Arrange every line of the entries below into a JSON list of strings, one string per line, with blank lines left out.
# Start of Material to process
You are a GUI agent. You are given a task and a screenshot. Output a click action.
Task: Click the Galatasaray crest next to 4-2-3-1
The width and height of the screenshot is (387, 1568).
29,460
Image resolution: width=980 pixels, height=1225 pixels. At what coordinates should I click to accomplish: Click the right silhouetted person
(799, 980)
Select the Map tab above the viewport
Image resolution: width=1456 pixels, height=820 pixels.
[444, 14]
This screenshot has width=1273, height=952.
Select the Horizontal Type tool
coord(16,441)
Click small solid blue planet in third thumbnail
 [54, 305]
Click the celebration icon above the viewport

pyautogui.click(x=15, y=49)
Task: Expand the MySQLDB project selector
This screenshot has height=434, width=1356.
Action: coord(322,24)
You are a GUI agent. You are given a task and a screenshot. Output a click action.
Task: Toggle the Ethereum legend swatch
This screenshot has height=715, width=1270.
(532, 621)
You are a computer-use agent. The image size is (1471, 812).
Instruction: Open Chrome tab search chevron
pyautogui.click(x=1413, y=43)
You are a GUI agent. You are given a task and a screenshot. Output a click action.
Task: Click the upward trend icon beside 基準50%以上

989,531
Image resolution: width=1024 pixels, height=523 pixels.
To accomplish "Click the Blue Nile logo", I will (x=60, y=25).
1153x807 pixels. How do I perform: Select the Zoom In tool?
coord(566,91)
# End of Material to process
● **Result of the exercise**:
[
  "You are a GUI agent. You are given a task and a screenshot. Output a click action.",
  "Task: Click the Galatasaray crest next to 4-2-3-1",
  "The width and height of the screenshot is (387, 1568).",
  "29,460",
  "Image resolution: width=980 pixels, height=1225 pixels. At what coordinates should I click to accomplish: Click the right silhouetted person",
  "(799, 980)",
  "Select the Map tab above the viewport",
  "Image resolution: width=1456 pixels, height=820 pixels.",
  "[444, 14]",
  "This screenshot has width=1273, height=952.",
  "Select the Horizontal Type tool",
  "coord(16,441)",
  "Click small solid blue planet in third thumbnail",
  " [54, 305]",
  "Click the celebration icon above the viewport",
  "pyautogui.click(x=15, y=49)",
  "Task: Expand the MySQLDB project selector",
  "This screenshot has height=434, width=1356.",
  "Action: coord(322,24)",
  "You are a GUI agent. You are given a task and a screenshot. Output a click action.",
  "Task: Toggle the Ethereum legend swatch",
  "This screenshot has height=715, width=1270.",
  "(532, 621)",
  "You are a computer-use agent. The image size is (1471, 812).",
  "Instruction: Open Chrome tab search chevron",
  "pyautogui.click(x=1413, y=43)",
  "You are a GUI agent. You are given a task and a screenshot. Output a click action.",
  "Task: Click the upward trend icon beside 基準50%以上",
  "989,531",
  "Image resolution: width=1024 pixels, height=523 pixels.",
  "To accomplish \"Click the Blue Nile logo\", I will (x=60, y=25).",
  "1153x807 pixels. How do I perform: Select the Zoom In tool?",
  "coord(566,91)"
]